Here are the sample end-user costs I’ve had to manually lookup, understand, prune, and convert for a few Bindings that I’ve done recently:

  • Astro Binding - 3 Items, total time 90 minutes
  • Mqttitude Binding - Eliminated, for config simplicity, 5 minutes
  • myq Binding - Eliminated, for config simplicity, 5 minutes
  • Weather Binding - 10 Items, total time 90 minutes (transition from Weather/WUI to OpenWeather)

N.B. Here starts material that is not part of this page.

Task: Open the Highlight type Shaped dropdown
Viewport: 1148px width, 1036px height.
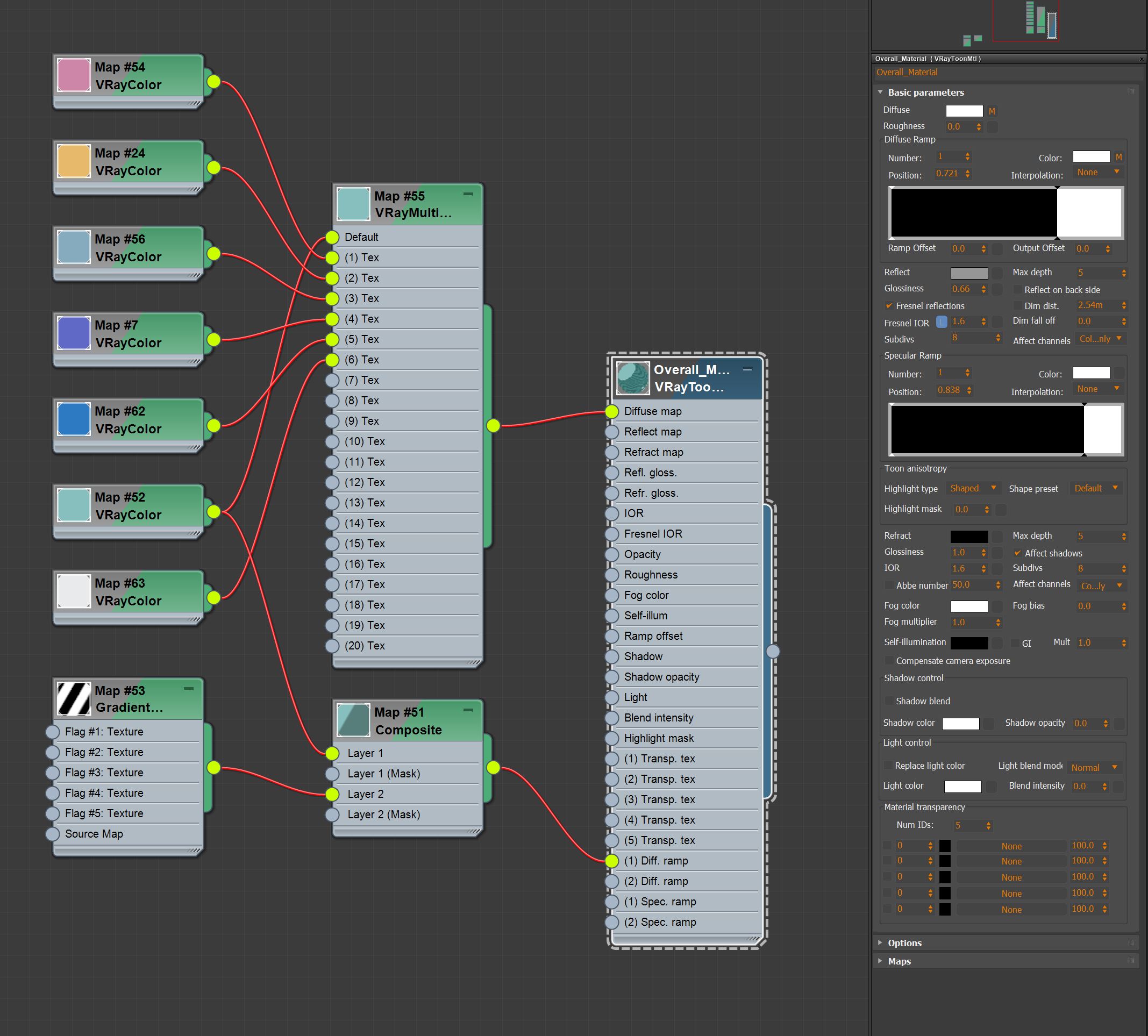Action: point(972,488)
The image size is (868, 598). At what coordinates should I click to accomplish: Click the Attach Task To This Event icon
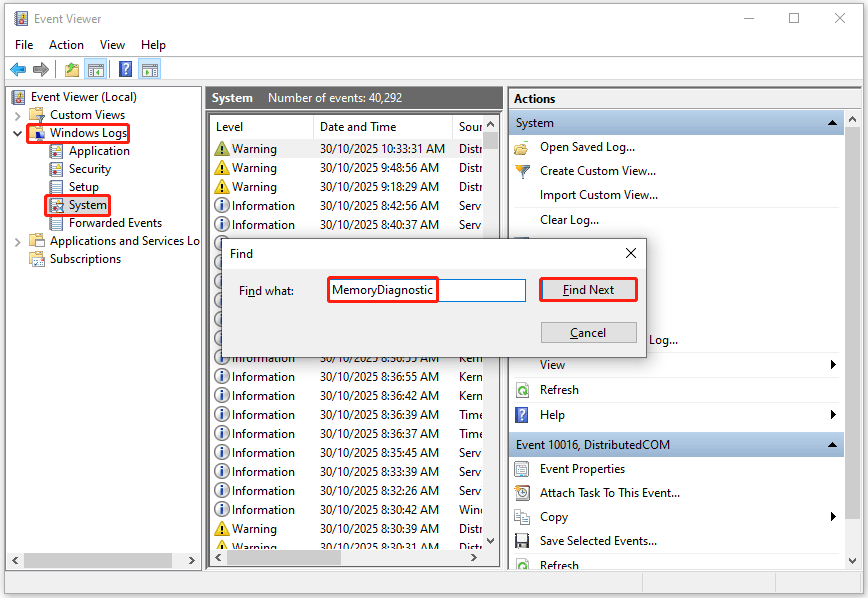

Remaining to convert, should counterparts be required. These are scarier since there are many more Items and Rules, and there are likely semantic differences that’ll impact the rules more:

  • MiOS Binding / Action - 600+ Items, 40 Rules, Misc Sitemap stuff
  • Prowl Action, 10+ Rules
  • Nest Binding -150 Items, 5 Rules, Misc Sitemap stuff
  • MQTT Binding - 230 Items
  • Expire - Already discussed

On a positive note, it’s been quite carthartic nuking the lesser used parts of my (file-based) OH 2.4 config :wink:

Given the many instances of that having occurred I assumed this was understood but like job said above, best not to assume. You are right, migrating configs fits take some work on the user’s side. And sometimes the new and old binding cannot run at the same time because of a shared resource like a USB device. One need look no further than the KNX 2 and MQTT 2 postings for examples. This is a good thing to bring up.

I would suggest taking the opportunity to apply Design Pattern: Separation of Behaviors to centralize your Prowl alerting so in the future there will only be one rule to charge should, for example, you decide some other service meets your needs better.

As a data point, I think I spent under an hour for Nest just recently. I just had to create the things and update the Item binding config with the link to the proper channel. No charges to my rules or sitemap were required, though I expected some changes due to UoM, it turned out what I had worked fine.

Maybe not all problems, but I think it is a decent compromise given the circumstances.